Christie initiative plans to knock out blight in Trenton

By Brenda Flanagan

Newark boasts a renaissance, Camden’s “rising” but Trenton? It’s still mired in urban blight characterized by 3,000 abandoned buildings, a 40 percent spike in shootings last year and an epidemic of illegal drugs. All that, along with the capital city’s rundown State House, perturbs Gov. Chris Christie deeply and today he debuted a multi-step Trenton initiative to make neighborhoods here safe again.

“It is unacceptable to me that our capital city is not the most shining city in our state. It’s unacceptable to me that when I travel to other parts of the nation and go to their capitol cities, that there’s a greater sense of pride and accomplishment in those cities than there is here in the city of Trenton … So it’s unacceptable to me, to leave office without starting to make aggressive efforts to turn around a city that has such enormous potential,” Christie said.

Christie held a news conference on crime-plagued Fountain Avenue and announced a $11.5 million demolition program to tear down 500 mostly residential vacant buildings, similar to the effort that’s cleared almost 600 derelict homes in Camden since 2015. The Trenton money’s from New Jersey Housing and Mortgage Finance Agency.

“We hope they stick to their promises, because it’s been like this for a long time,” said Trenton resident Jessica Uveges. “It’s creepy! When you walk down the street there’s nothing but empty houses. Sometimes you hear things inside of them, sometimes you don’t.”

One resident told me they should knock down this house first. His backyard is on the other side.
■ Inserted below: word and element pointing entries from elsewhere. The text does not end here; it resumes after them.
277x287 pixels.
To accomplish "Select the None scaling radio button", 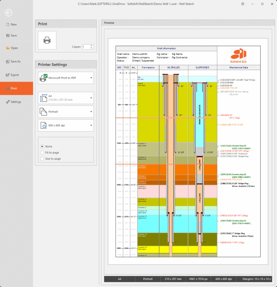I will (x=42, y=146).
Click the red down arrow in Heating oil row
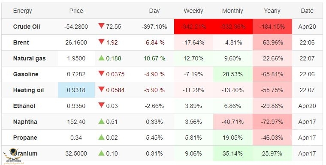326x165 pixels. 101,90
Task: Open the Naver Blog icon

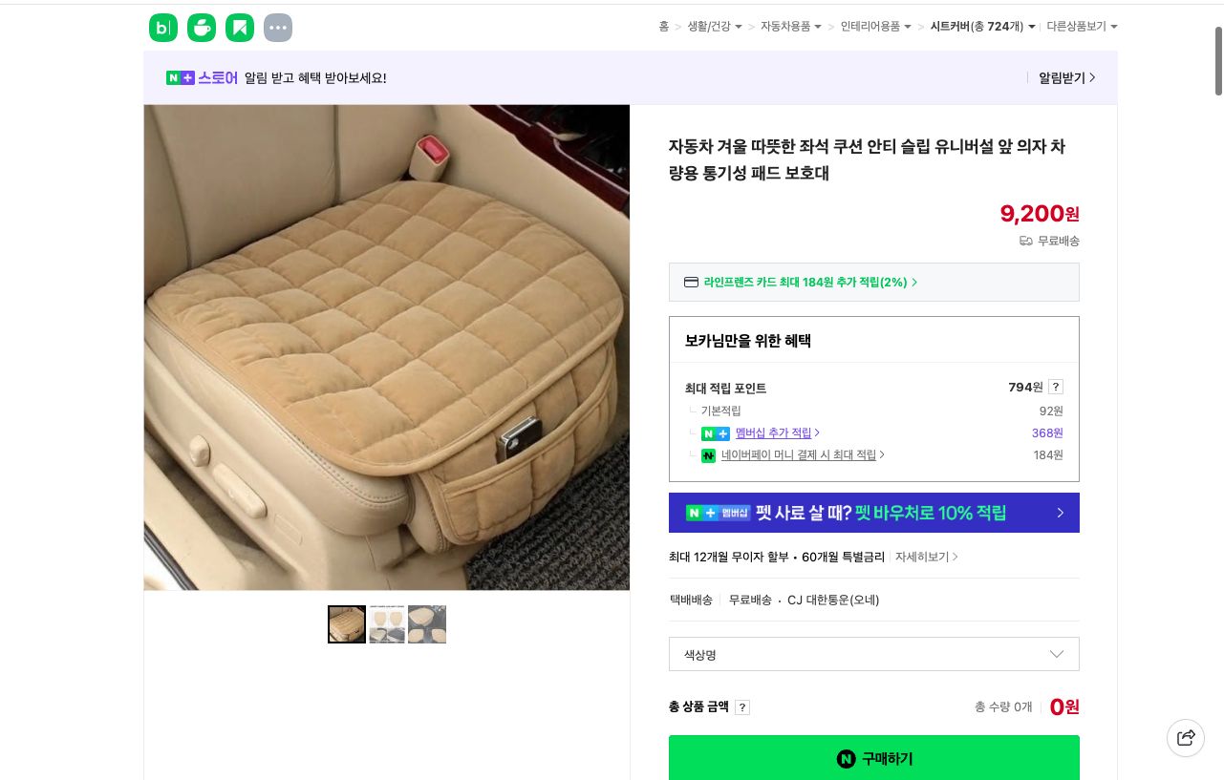Action: pos(163,28)
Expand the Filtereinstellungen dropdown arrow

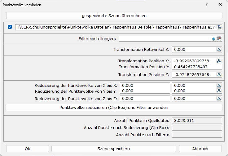(213, 39)
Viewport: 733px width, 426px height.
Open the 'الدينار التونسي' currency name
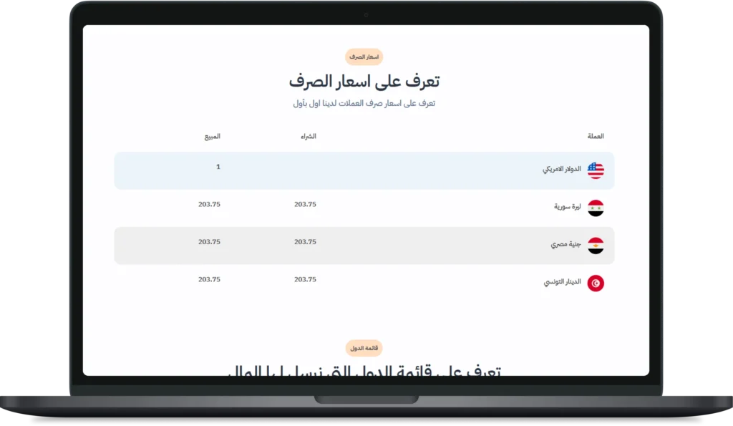[x=563, y=283]
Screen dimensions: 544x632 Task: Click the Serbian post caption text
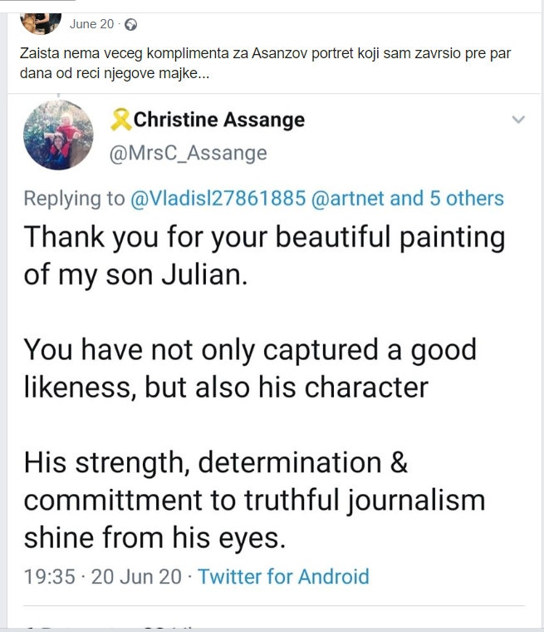pyautogui.click(x=266, y=63)
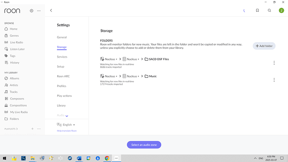
Task: Open search with the magnifier icon
Action: click(x=269, y=10)
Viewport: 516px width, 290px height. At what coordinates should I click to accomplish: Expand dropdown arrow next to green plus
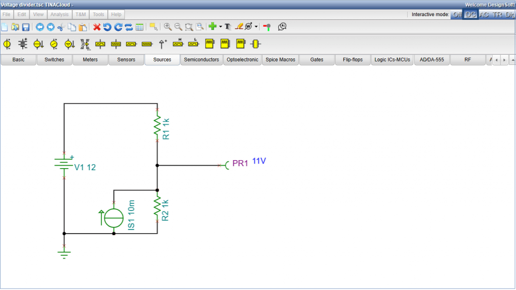click(220, 27)
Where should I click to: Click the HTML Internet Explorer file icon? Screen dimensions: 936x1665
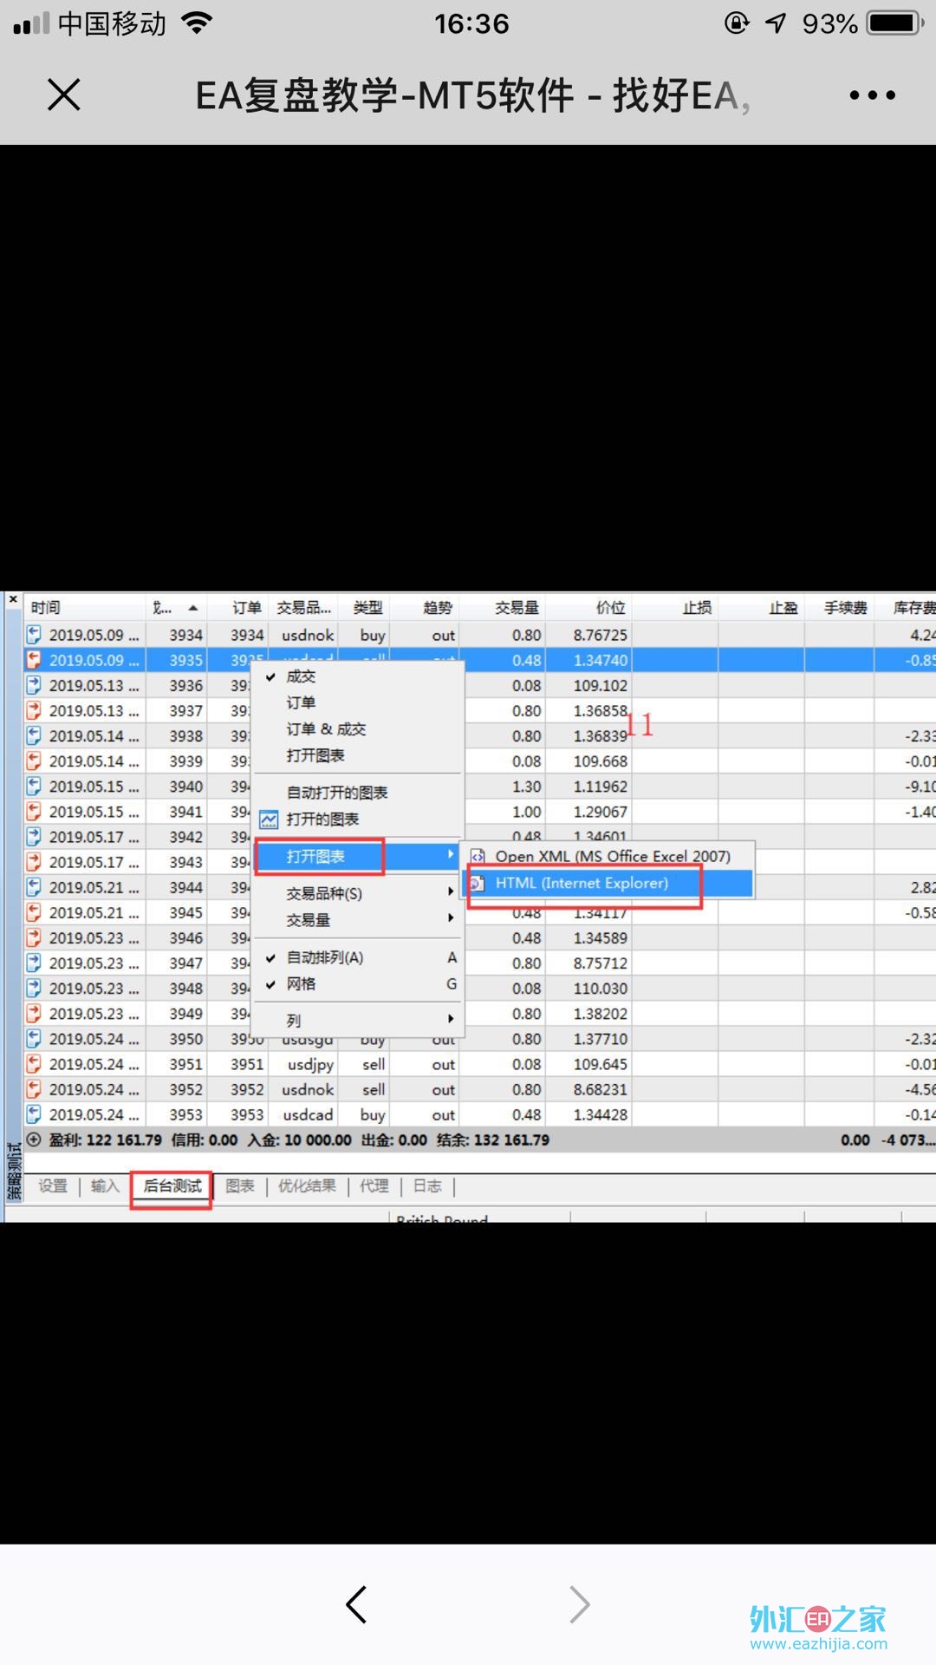[478, 884]
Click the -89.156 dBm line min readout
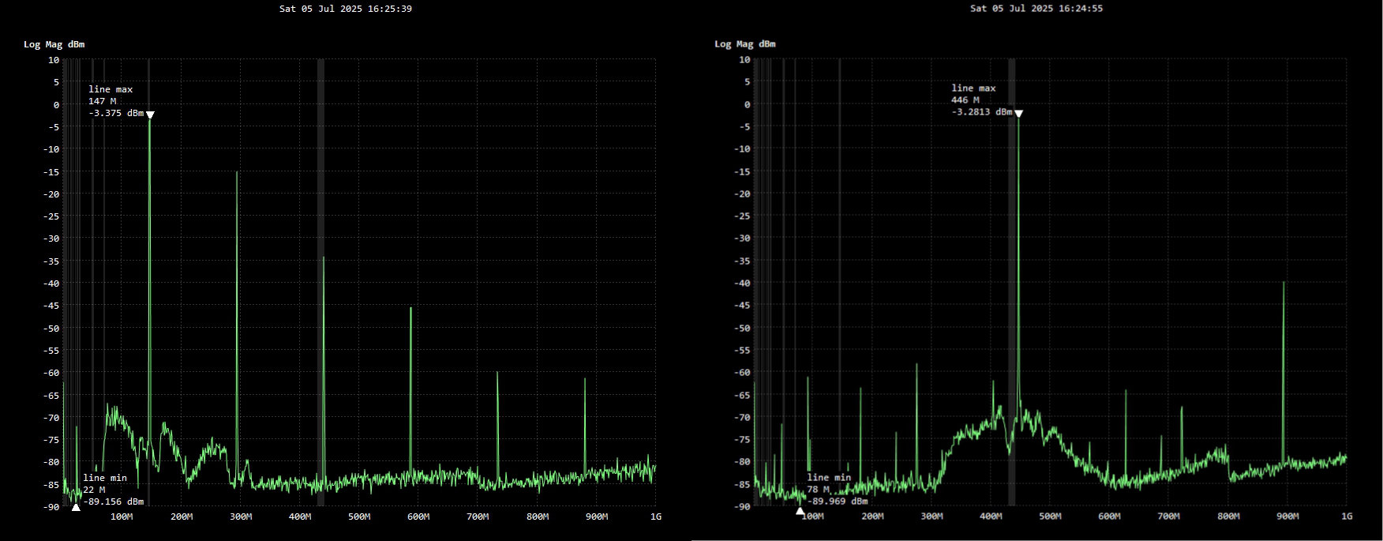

He said a lot of “bad” things happen here and police agree.

“Taking down some of these structures where drugs are being dealt out of, weapons are sometimes being concealed. And imagine if you’re a police officer on the street having to chase someone into one of these very narrow alleys, or into one of these abandoned houses, it takes out an incredibly dangerous condition,” said state Attorney General Chris Porrino.

The Trenton initiative will also include more help from the attorney general’s shooting response team to supplement local investigations. The New Jersey State Police, which already help patrol Trenton, will provide an extra 150 surveillance cameras to augment the local department’s current 80 cameras. NJ Transit police will expand patrols around hubs like the train station. But some residents say recreation programs for kids also need to be restored.

“That’s why there’s so much violence. Bring back programs. Stop spending money on police and guns, put it in programs,” said Trenton resident, Lamar Priester.

“Engage the kids in recreational activity. As I said, I grew up a block from here. I recall riding up and down Fountain Ave, running up and down the alleyways here,” said President and CEO of the African-American Chamber of Commerce of New Jersey, John Harmon.

Christie said he’s been waiting for an honest mayor he could trust in order to implement these reforms. The mayor wants a return commitment.

“And I just said to him as we went to the car, great start but we have a lot more to do,” said Trenton Mayor Eric Jackson. “And he said, you have my commitment. We’re going to do all we can.”

Jackson says requests for proposals will go out very soon to get the demolition program underway.